Problem requirements. Reproduce the data below verbatim from the line containing "This screenshot has width=1283, height=681." through its final line, and produce nothing more.

Data for this exercise.

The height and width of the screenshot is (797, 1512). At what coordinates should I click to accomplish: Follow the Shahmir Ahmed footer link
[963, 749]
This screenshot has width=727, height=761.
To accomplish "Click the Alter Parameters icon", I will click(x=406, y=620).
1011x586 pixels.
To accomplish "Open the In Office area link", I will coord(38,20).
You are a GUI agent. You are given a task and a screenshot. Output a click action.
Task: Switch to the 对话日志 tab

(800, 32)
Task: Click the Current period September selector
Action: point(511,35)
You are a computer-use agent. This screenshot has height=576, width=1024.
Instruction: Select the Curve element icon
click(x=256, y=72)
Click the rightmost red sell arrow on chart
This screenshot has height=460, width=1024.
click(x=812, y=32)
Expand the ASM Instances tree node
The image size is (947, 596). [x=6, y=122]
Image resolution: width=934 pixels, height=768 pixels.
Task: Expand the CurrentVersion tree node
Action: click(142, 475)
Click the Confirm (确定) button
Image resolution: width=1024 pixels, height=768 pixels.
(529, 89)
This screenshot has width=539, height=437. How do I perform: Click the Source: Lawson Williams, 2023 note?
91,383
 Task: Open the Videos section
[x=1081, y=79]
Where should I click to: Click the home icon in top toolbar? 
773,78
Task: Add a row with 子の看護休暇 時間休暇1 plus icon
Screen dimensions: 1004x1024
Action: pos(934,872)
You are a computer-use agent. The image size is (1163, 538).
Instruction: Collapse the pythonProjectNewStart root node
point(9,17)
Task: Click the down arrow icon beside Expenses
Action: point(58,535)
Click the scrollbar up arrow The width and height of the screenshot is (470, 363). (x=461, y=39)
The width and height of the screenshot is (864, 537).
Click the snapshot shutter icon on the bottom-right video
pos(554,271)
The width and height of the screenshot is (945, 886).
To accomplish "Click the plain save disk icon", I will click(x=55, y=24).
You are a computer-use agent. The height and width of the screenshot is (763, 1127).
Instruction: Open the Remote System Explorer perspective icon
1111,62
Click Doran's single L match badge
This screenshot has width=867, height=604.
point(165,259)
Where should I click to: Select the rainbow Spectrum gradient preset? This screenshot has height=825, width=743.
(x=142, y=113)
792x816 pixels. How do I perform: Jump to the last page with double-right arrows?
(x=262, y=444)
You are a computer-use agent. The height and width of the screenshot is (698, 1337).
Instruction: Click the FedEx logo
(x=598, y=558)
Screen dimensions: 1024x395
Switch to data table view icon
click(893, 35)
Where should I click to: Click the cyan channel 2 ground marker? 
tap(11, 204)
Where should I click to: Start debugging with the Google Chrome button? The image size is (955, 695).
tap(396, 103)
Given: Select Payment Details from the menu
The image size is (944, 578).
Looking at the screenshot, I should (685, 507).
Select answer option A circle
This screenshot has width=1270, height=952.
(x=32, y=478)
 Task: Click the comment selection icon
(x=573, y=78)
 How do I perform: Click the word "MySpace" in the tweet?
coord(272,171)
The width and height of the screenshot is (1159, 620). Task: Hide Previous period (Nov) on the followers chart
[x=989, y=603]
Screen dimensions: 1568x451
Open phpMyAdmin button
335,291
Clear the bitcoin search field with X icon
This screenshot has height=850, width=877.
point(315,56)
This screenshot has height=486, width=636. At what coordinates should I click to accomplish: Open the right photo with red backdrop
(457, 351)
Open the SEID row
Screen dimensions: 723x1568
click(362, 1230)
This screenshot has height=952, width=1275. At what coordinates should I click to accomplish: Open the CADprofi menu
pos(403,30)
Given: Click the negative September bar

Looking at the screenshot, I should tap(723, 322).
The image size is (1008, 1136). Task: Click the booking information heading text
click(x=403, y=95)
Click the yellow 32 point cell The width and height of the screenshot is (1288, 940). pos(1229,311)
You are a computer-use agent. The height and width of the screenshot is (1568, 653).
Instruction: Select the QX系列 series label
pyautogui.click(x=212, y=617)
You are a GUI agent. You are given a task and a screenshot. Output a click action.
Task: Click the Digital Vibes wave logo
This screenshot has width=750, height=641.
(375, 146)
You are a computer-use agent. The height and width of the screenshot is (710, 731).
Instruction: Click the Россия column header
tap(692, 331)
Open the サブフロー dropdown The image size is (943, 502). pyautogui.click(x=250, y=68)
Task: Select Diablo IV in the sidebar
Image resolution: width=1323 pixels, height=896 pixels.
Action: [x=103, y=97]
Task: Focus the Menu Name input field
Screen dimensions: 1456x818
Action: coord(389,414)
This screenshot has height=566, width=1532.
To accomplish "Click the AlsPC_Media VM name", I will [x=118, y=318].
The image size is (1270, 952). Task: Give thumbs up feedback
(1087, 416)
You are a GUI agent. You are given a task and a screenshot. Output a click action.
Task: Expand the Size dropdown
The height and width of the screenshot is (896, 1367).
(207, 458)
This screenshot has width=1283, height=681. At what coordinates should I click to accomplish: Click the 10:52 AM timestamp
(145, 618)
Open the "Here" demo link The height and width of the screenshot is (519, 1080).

Task answer.
This screenshot has width=1283, height=681. At what coordinates should I click to accomplish: Click the 10:52 AM timestamp
(145, 618)
Open the "Here" demo link The height and width of the screenshot is (519, 1080).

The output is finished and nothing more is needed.